A notícia da Lusa não nos diz qual terá sido o papel do representante de Portugal nesta contenda. Nem se ao representante da Guiné-Equatorial, um novo Estado "lusófono" ditado pela mais mercenária e subserviente "diplomacia económica", por algum momento passou pela cabeça apontar a solução castelhana de se utilizar o substantivo feminino "acta" (do latim acta) para resolver a disputa que culminaria com a caricata, mas salvadora solução de compromisso proposta por Cabo Verde e que serviu para evitar maior vergonha, de se usar num texto internacional a grafia do novo Acordo Ortográfico "como base e, em cada caso, a grafia pré-Acordo Ortográfico, entre parêntesis", numa verdadeira salganhada linguística da qual só Portugal sai mal.
Quando numa cimeira entre Estados lusófonos se chega à situação de que a Lusa dá conta, talvez seja este o momento de se voltar a perguntar aos que em Portugal, à viva força e contra todas as evidências, se afadigaram a impor o (des)Acordo Ortográfico de 1990, se a solução a que se chegou não recomenda um apelo à inteligência e ao bom senso, antes que este tipo de danos, que não são colaterais, se multiplique. Para vergonha de todos os cidadãos que em todo o Mundo se expressam na língua que lhes é mais querida, naquela que lhes revela os afectos, as paixões e as lágrimas da saudade, e que os torna dignos da herança daqueles que, como Vasco Graça Moura ou Maria Lúcia Lepecki, dedicaram toda uma vida a lutar pela divulgação e pela dignidade do único e verdadeiro património que a História nos legou.

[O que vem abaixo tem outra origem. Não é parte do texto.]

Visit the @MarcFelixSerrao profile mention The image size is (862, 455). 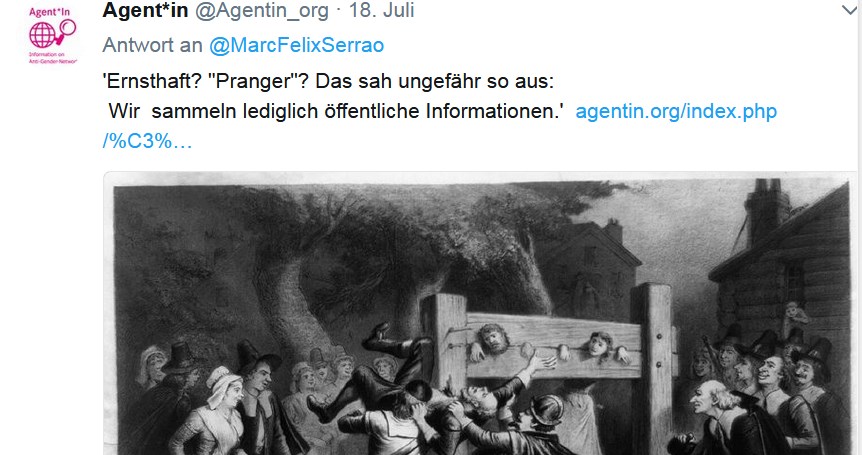pyautogui.click(x=296, y=45)
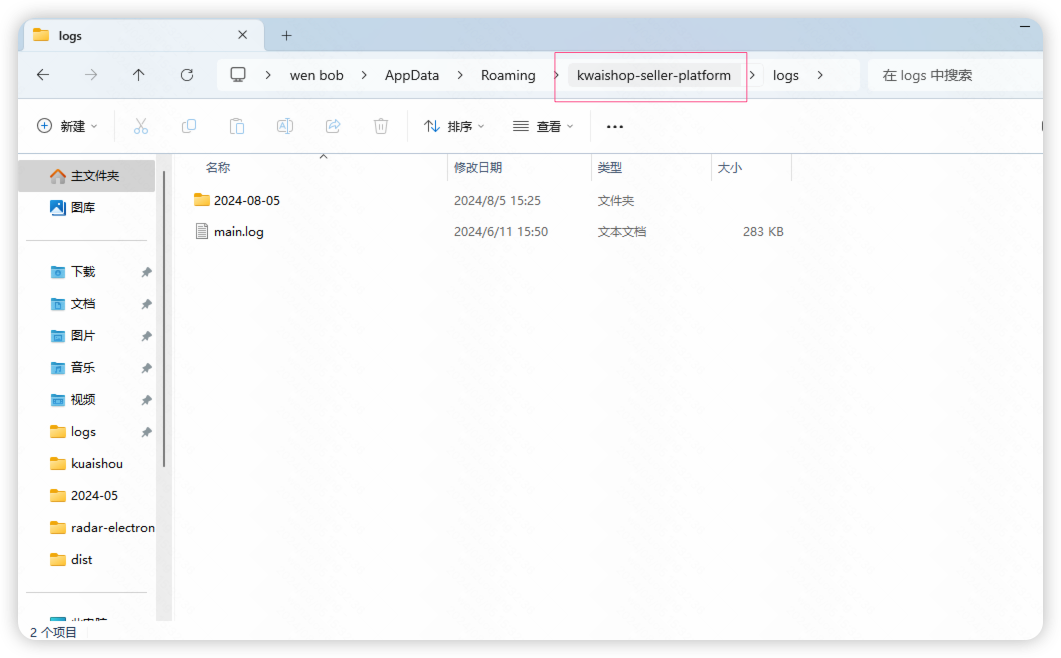Refresh the current folder view
The height and width of the screenshot is (658, 1061).
click(187, 75)
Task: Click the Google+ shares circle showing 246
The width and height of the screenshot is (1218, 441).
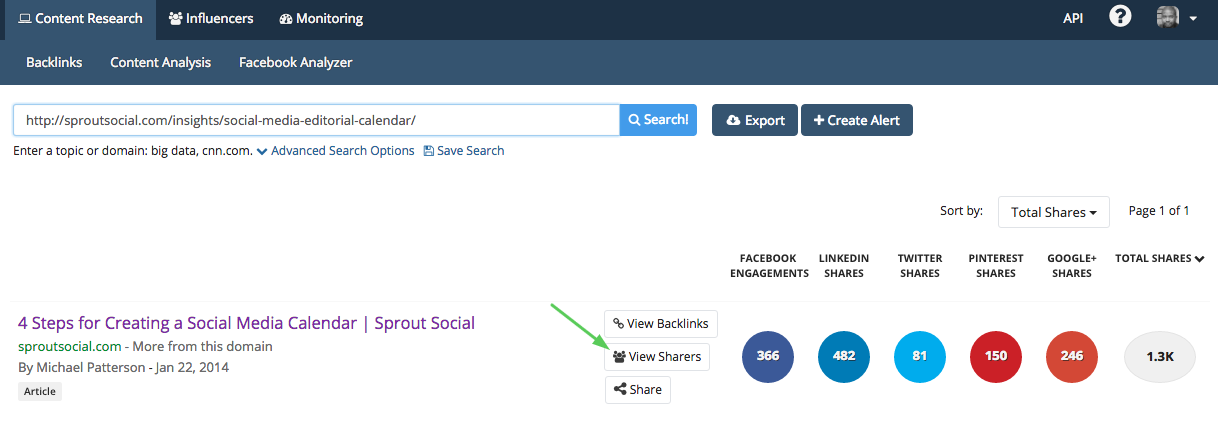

Património que ao longo dos séculos permitiu a convivência - e o amor - entre povos das mais diversas origens, ultrapassando as suas minúsculas fronteiras naturais para se enraizar mundo fora sem que para tal se trocassem os substantivos pelas formas verbais. Tudo bem longe da paupérrima visão e dos despachos da casta de amanuenses que há séculos ocupou o Terreiro do Paço, convencida de que a decência e a respeitabilidade de uma nação milenar se compram com euros, submarinos, computadores e bandeiras chinesas na lapela dos casacos.